WORK TASK
Below are records with pictures in them; print them exactly, omitting the pictures.

(Dataset items)
--------

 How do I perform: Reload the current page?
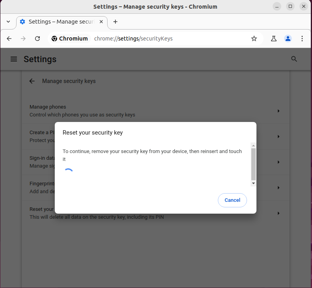point(37,39)
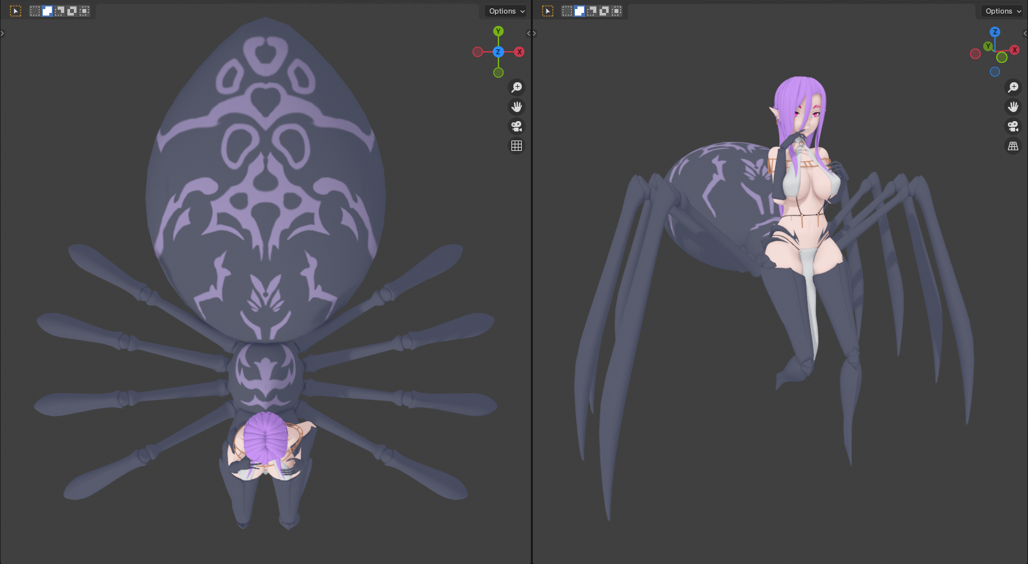
Task: Switch left viewport to perspective using grid icon
Action: [517, 146]
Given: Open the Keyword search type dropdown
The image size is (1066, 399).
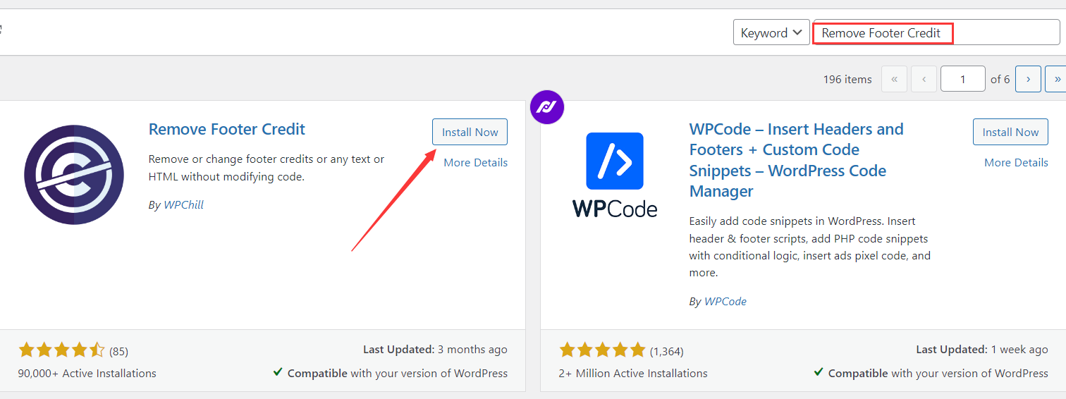Looking at the screenshot, I should pyautogui.click(x=771, y=32).
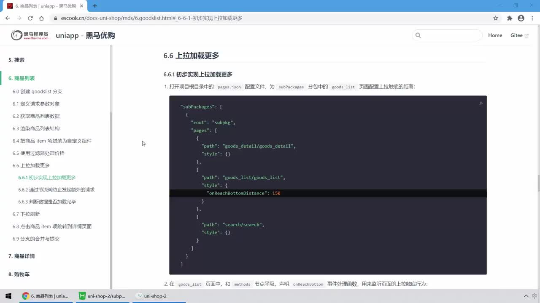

--------

WRITTEN SOLUTION
 How do I perform: Reload the current page?
point(37,39)
Task: Switch left viewport to perspective using grid icon
Action: [517, 146]
Given: Open the Keyword search type dropdown
The image size is (1066, 399).
Looking at the screenshot, I should pyautogui.click(x=771, y=32).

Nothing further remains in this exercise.